__Directions__
Repeat the lines below word for word, from the first one through the line that contains "center [161, 231].", inclusive. Leave the pictures out.

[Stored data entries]
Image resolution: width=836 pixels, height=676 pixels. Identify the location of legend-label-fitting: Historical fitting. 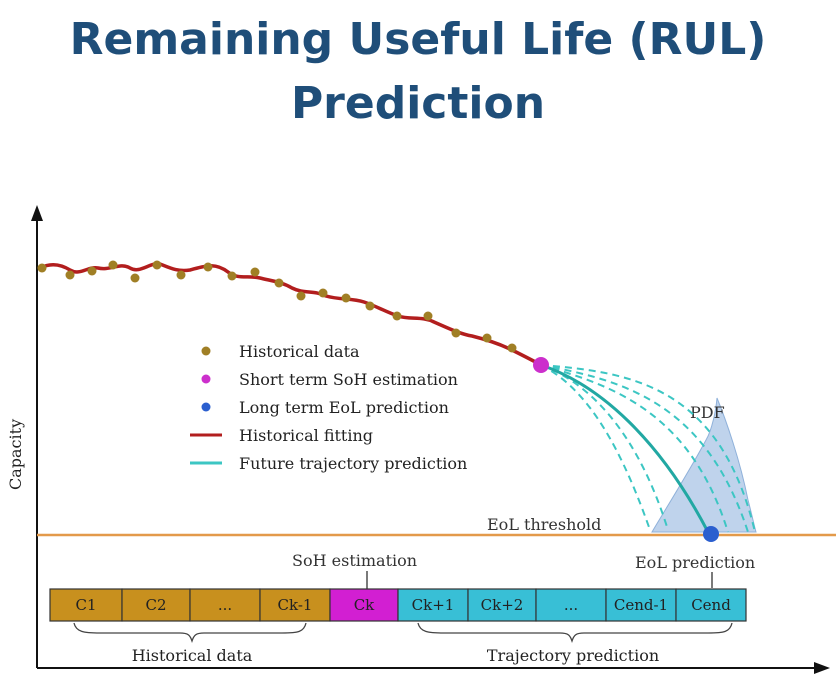
(306, 436).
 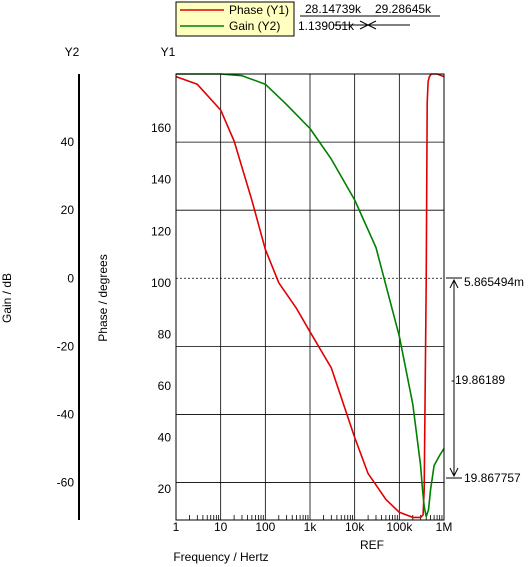 What do you see at coordinates (161, 231) in the screenshot?
I see `y1-tick-label: 120` at bounding box center [161, 231].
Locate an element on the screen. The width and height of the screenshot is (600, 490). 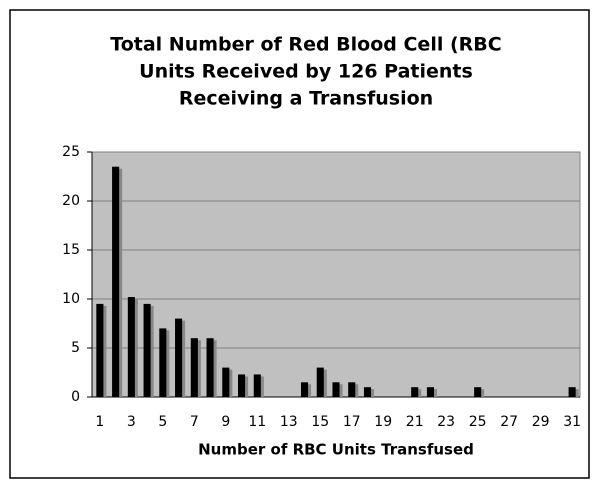
x-tick-label: 29 is located at coordinates (541, 422).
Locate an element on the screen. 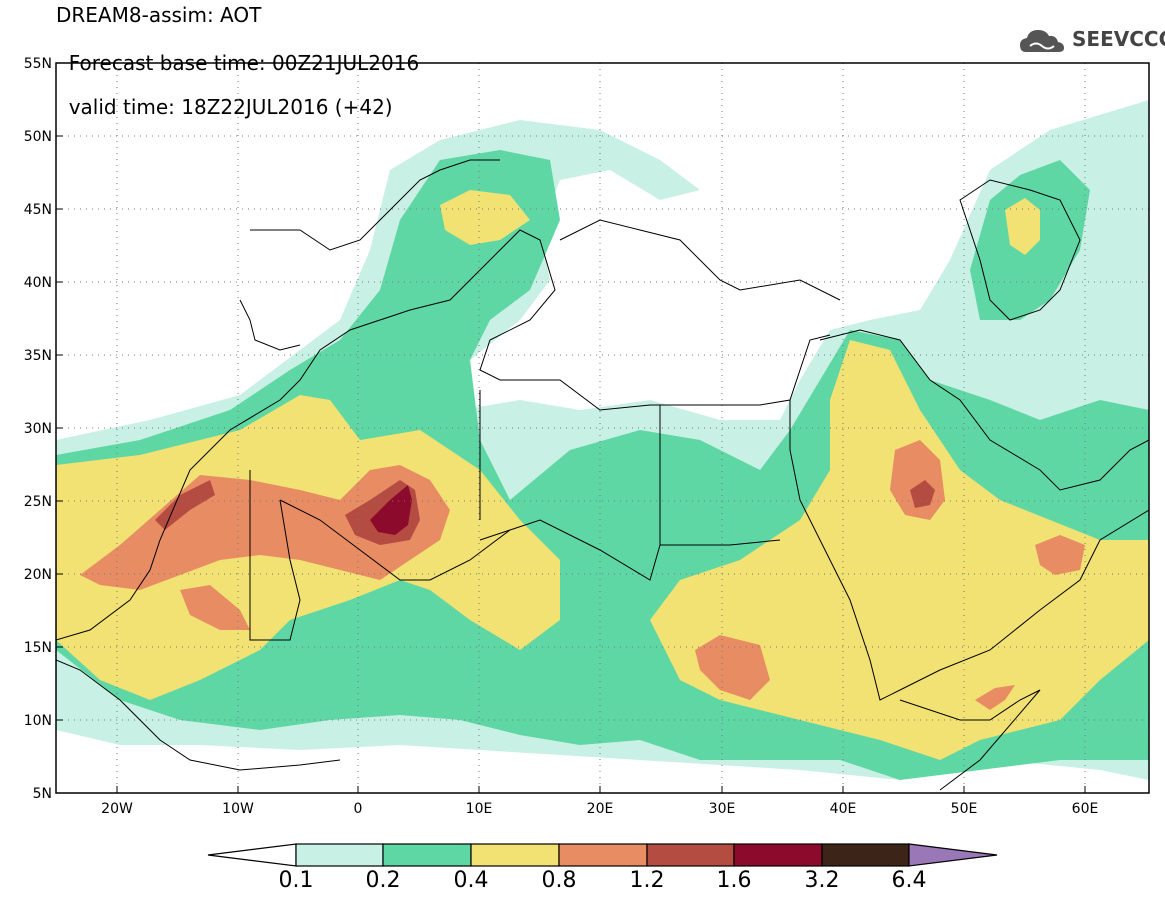 This screenshot has height=905, width=1165. colorbar-label: 0.8 is located at coordinates (559, 880).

__Written response__
Image resolution: width=836 pixels, height=676 pixels. Identify the location of legend-label-fitting: Historical fitting. 
(306, 436).
  What do you see at coordinates (161, 231) in the screenshot?
I see `y1-tick-label: 120` at bounding box center [161, 231].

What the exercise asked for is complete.